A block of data
------------------------

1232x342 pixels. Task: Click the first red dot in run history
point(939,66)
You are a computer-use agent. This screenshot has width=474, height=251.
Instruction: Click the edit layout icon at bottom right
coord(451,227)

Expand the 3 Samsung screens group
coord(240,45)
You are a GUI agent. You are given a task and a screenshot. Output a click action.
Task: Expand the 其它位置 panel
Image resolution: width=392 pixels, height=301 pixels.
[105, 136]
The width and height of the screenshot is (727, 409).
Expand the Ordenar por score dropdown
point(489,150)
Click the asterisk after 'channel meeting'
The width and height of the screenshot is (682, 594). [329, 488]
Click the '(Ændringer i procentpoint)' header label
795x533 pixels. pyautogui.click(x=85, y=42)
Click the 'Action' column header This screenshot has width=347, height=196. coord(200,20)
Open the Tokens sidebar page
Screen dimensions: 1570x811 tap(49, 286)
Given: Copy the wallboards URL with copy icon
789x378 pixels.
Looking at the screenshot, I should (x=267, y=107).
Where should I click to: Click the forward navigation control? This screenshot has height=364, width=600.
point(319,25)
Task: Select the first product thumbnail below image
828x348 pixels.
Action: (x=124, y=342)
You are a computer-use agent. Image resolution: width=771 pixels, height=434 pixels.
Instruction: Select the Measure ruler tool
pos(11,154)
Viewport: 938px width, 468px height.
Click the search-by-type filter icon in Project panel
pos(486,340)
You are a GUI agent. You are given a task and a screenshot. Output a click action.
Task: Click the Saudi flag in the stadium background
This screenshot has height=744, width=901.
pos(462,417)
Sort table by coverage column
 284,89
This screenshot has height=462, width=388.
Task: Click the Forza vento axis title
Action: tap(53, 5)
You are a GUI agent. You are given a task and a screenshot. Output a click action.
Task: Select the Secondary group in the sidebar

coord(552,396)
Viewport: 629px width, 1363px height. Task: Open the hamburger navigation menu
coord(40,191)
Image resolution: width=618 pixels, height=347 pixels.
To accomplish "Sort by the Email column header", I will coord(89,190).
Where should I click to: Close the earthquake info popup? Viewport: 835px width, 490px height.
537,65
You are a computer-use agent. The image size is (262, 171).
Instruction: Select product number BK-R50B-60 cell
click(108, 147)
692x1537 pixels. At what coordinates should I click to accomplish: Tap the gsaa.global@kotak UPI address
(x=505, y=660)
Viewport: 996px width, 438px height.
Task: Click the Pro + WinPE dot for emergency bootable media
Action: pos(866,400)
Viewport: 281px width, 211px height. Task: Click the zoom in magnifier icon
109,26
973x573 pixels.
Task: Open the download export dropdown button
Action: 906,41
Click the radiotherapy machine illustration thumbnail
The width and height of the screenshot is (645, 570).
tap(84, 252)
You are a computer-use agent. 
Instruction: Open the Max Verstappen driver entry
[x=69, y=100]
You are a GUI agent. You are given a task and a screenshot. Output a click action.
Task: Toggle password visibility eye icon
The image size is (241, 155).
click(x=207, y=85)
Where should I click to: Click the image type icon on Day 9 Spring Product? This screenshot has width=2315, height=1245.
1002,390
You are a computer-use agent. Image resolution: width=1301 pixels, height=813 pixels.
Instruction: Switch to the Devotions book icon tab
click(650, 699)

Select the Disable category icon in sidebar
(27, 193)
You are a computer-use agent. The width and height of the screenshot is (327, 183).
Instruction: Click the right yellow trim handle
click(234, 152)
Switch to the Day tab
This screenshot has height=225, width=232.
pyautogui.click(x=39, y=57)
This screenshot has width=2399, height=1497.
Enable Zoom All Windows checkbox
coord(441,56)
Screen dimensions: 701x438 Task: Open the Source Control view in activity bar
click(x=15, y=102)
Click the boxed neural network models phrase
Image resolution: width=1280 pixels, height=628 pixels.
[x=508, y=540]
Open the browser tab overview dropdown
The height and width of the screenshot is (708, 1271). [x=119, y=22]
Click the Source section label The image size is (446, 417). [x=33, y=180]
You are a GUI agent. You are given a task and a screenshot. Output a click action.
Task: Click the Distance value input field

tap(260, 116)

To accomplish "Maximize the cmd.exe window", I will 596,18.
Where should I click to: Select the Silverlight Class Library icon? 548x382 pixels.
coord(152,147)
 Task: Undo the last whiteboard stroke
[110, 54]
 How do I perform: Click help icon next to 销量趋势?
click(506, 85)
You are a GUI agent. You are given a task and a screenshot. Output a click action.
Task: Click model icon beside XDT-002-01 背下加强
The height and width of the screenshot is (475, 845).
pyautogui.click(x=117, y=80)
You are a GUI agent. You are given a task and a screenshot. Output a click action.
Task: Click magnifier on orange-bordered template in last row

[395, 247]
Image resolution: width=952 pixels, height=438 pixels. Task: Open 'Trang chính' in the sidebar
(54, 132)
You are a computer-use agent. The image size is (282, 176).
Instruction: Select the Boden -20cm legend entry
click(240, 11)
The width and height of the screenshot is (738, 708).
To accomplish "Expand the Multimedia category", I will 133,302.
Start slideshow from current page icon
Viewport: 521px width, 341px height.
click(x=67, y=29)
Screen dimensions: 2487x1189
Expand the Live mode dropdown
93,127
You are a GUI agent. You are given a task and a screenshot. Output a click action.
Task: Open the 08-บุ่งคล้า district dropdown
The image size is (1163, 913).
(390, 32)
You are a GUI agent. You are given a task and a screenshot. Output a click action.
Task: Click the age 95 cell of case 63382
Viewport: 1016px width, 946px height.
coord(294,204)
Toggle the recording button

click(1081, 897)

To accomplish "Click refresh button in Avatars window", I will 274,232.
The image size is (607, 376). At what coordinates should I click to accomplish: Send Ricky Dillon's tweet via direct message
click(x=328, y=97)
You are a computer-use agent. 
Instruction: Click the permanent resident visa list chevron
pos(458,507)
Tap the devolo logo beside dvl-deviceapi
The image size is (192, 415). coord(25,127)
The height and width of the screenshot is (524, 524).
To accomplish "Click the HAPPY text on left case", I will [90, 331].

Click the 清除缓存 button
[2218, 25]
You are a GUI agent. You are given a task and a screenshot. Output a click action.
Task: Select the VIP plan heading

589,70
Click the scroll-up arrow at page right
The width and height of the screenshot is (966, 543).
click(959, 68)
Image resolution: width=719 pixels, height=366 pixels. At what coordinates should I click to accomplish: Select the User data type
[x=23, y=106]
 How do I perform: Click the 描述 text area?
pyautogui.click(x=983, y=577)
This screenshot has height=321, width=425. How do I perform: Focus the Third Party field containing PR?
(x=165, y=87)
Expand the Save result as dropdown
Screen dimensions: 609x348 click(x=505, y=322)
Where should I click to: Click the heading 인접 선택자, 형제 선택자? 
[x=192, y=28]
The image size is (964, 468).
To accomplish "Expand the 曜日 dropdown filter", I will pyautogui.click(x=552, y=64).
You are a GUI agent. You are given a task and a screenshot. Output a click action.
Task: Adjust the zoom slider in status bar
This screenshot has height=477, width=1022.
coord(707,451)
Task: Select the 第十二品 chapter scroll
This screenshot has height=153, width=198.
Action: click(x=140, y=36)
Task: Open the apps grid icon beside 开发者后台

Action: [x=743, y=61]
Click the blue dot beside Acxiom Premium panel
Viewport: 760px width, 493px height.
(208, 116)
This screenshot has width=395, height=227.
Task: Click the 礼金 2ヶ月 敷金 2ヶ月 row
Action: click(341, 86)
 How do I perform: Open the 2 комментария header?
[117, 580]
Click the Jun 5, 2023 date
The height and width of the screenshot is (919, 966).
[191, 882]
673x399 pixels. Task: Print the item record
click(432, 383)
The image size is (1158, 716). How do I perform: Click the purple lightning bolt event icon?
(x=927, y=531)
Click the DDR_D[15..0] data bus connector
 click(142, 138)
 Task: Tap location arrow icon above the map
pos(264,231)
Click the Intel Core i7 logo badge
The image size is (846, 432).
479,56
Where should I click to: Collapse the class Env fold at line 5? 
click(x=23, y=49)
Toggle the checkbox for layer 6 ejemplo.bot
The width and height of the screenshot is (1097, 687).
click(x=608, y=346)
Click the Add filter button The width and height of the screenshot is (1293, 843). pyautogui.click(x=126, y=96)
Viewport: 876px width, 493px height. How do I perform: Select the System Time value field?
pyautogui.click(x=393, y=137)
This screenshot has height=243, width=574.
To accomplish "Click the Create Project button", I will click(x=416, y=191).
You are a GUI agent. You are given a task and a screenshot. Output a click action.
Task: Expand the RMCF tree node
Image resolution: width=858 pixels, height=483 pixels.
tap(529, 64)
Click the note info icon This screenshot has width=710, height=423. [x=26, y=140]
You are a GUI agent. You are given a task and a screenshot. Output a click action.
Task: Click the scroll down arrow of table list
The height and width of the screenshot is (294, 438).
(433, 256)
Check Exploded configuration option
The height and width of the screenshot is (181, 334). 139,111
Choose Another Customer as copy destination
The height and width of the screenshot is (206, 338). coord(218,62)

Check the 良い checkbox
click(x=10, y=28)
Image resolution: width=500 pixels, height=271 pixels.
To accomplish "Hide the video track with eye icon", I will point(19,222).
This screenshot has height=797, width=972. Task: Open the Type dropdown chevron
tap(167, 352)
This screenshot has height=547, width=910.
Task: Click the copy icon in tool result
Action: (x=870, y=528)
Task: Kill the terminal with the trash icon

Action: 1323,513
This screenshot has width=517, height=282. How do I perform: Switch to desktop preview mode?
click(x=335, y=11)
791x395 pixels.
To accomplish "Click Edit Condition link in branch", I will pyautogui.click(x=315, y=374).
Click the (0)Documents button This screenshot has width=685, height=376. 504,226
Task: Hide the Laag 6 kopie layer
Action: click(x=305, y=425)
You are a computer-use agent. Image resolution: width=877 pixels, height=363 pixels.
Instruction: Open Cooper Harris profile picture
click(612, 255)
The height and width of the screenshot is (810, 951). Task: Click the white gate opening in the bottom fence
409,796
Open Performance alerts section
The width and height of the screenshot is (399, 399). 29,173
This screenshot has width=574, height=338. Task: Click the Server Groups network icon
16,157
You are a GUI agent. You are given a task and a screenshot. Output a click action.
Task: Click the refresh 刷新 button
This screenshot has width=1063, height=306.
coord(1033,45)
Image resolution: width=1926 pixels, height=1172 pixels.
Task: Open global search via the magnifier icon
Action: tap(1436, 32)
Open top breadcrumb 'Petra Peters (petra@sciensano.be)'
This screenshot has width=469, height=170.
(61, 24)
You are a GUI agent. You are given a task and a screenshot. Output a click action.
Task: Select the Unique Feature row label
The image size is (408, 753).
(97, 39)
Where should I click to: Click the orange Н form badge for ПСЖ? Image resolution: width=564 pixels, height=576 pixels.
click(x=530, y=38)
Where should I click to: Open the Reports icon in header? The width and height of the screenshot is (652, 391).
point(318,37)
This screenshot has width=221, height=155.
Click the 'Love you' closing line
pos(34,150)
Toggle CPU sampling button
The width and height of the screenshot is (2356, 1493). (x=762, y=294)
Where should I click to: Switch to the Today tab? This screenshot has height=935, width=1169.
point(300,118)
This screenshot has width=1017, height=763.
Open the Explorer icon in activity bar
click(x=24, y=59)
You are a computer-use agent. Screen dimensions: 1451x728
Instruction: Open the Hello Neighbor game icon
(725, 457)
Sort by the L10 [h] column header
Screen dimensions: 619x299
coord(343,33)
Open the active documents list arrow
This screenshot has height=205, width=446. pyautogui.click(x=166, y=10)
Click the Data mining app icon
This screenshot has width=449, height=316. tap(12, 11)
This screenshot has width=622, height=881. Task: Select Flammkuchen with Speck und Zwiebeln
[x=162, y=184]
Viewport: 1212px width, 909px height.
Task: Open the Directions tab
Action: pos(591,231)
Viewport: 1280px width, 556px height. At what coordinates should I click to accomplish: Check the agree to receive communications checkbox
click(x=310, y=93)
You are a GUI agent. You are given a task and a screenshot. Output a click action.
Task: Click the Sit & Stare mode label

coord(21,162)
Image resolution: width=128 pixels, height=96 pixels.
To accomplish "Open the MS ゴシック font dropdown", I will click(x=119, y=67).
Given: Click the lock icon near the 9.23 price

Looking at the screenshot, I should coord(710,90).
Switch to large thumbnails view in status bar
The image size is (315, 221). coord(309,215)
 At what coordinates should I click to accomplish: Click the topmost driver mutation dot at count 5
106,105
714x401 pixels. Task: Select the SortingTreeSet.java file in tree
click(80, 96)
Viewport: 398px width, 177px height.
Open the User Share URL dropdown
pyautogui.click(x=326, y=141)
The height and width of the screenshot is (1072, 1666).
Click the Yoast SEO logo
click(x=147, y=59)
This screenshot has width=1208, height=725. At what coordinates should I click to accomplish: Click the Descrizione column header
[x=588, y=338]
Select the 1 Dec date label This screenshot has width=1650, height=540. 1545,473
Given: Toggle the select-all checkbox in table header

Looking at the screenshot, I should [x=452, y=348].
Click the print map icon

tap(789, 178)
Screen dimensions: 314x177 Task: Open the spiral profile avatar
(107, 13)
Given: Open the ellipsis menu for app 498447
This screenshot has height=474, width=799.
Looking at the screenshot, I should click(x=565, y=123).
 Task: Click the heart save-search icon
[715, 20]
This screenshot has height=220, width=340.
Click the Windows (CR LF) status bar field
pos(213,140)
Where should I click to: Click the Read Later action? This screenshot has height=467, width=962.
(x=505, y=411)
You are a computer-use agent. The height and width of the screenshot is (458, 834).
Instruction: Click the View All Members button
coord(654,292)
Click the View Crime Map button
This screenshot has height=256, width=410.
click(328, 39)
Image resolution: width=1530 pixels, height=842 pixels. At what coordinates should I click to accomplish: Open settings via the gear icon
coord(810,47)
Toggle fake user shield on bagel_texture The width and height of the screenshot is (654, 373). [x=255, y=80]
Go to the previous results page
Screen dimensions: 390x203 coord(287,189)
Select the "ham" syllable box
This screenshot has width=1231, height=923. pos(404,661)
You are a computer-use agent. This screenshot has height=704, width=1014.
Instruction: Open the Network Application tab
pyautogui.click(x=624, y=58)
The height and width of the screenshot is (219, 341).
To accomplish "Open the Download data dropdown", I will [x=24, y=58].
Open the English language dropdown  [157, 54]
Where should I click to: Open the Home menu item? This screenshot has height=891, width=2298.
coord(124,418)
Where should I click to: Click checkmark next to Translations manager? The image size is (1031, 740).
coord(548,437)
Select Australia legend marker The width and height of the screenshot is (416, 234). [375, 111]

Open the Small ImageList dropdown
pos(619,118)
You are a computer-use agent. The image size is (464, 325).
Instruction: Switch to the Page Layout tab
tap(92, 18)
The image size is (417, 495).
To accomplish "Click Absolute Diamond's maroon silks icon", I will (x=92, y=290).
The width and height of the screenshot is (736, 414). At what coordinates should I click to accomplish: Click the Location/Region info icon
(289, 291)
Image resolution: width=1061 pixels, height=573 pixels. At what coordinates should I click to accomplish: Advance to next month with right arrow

------------------------

▶ [OBJECTIVE] Transcribe the lines of the items from the very first line through the line containing "point(489,150)", including both of those lines.

▶ [THE OUTPUT]
1232x342 pixels. Task: Click the first red dot in run history
point(939,66)
You are a computer-use agent. This screenshot has width=474, height=251.
Instruction: Click the edit layout icon at bottom right
coord(451,227)

Expand the 3 Samsung screens group
coord(240,45)
You are a GUI agent. You are given a task and a screenshot. Output a click action.
Task: Expand the 其它位置 panel
Image resolution: width=392 pixels, height=301 pixels.
[105, 136]
The width and height of the screenshot is (727, 409).
Expand the Ordenar por score dropdown
point(489,150)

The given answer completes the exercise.